What is required
The lines to return are those from the line holding "Where should I" through the last line of the entries below, both included, written exactly and without pictures.

+ + + + + + +

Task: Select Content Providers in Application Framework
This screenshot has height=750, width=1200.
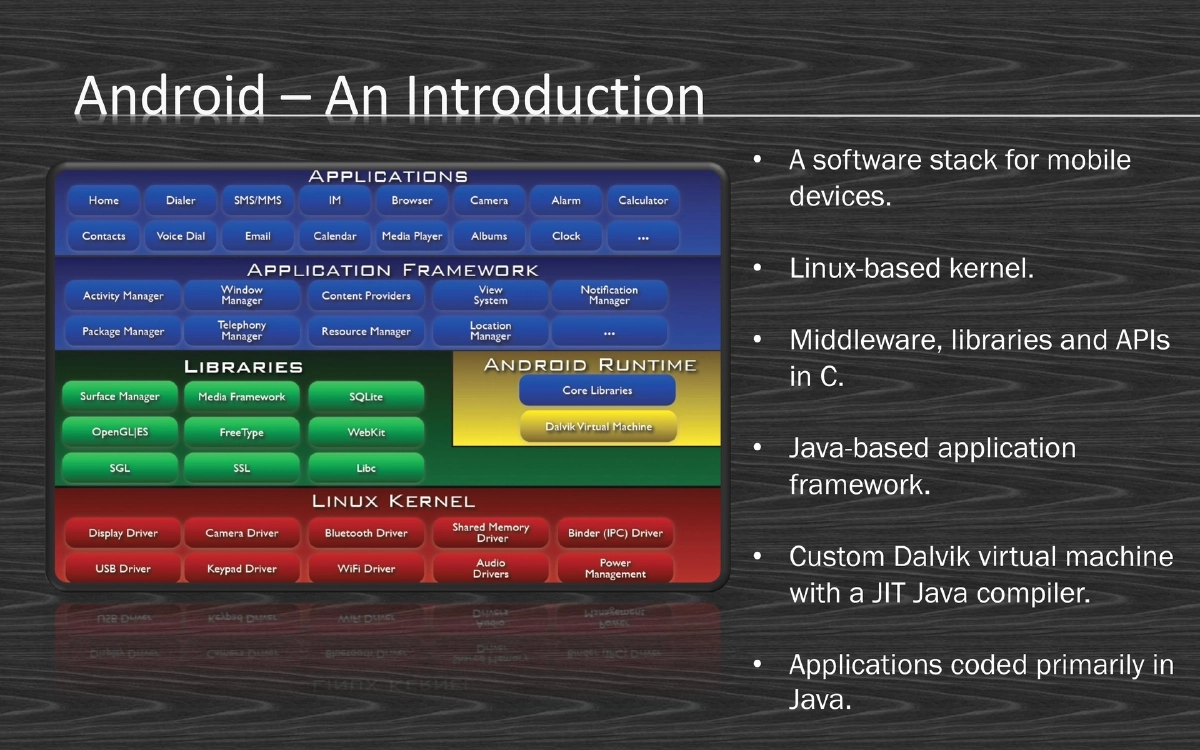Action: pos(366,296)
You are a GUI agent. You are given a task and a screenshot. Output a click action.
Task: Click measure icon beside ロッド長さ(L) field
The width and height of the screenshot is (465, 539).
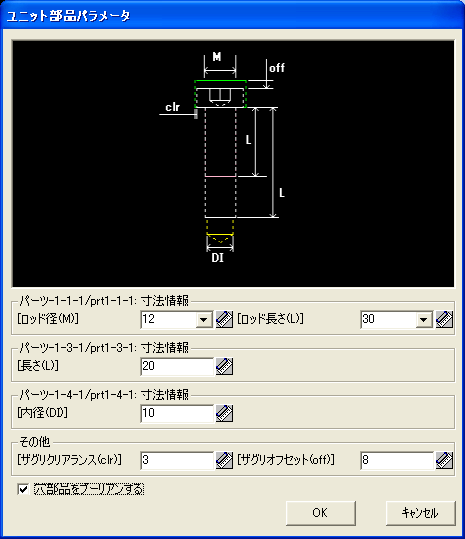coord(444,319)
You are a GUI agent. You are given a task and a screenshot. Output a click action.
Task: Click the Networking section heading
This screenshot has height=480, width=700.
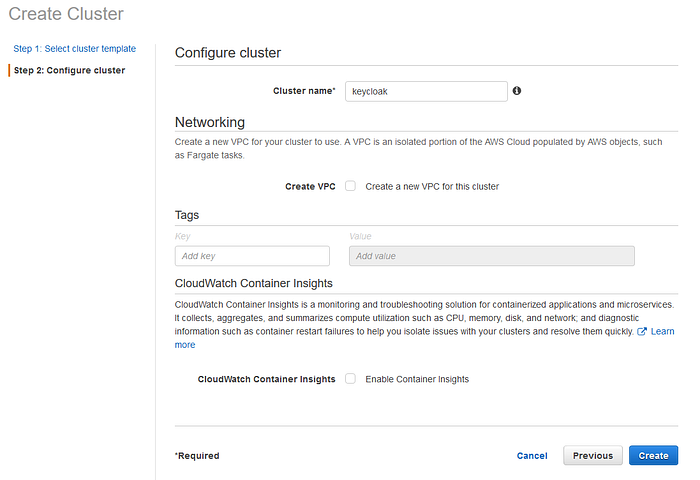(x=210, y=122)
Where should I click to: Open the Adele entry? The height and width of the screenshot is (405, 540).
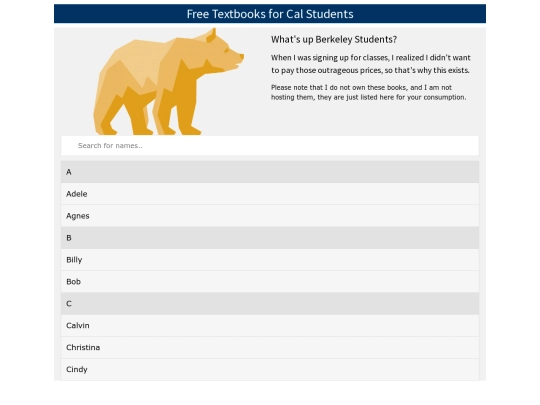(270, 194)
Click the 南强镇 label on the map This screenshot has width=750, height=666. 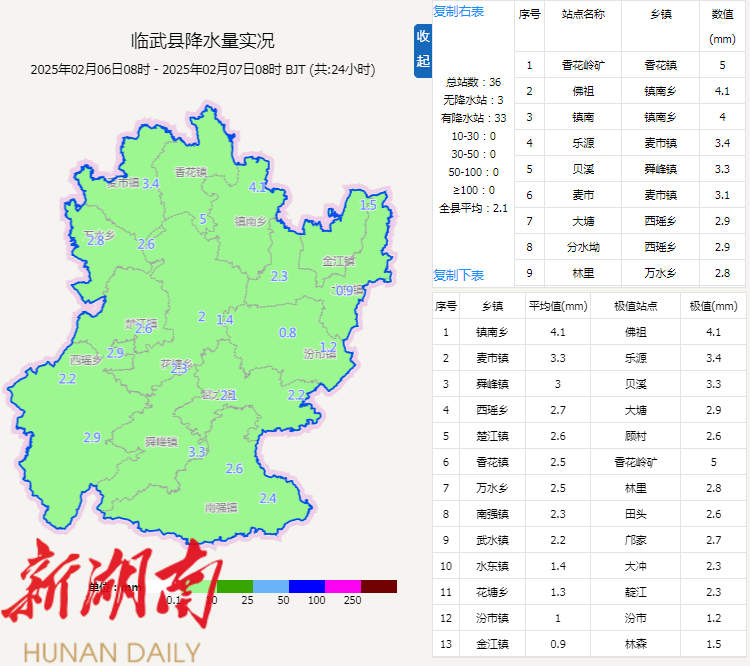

+ + + + + + +

Answer
Where should I click to: Open the Adele entry? The height and width of the screenshot is (405, 540).
(270, 194)
Click the 南强镇 label on the map This screenshot has width=750, height=666. 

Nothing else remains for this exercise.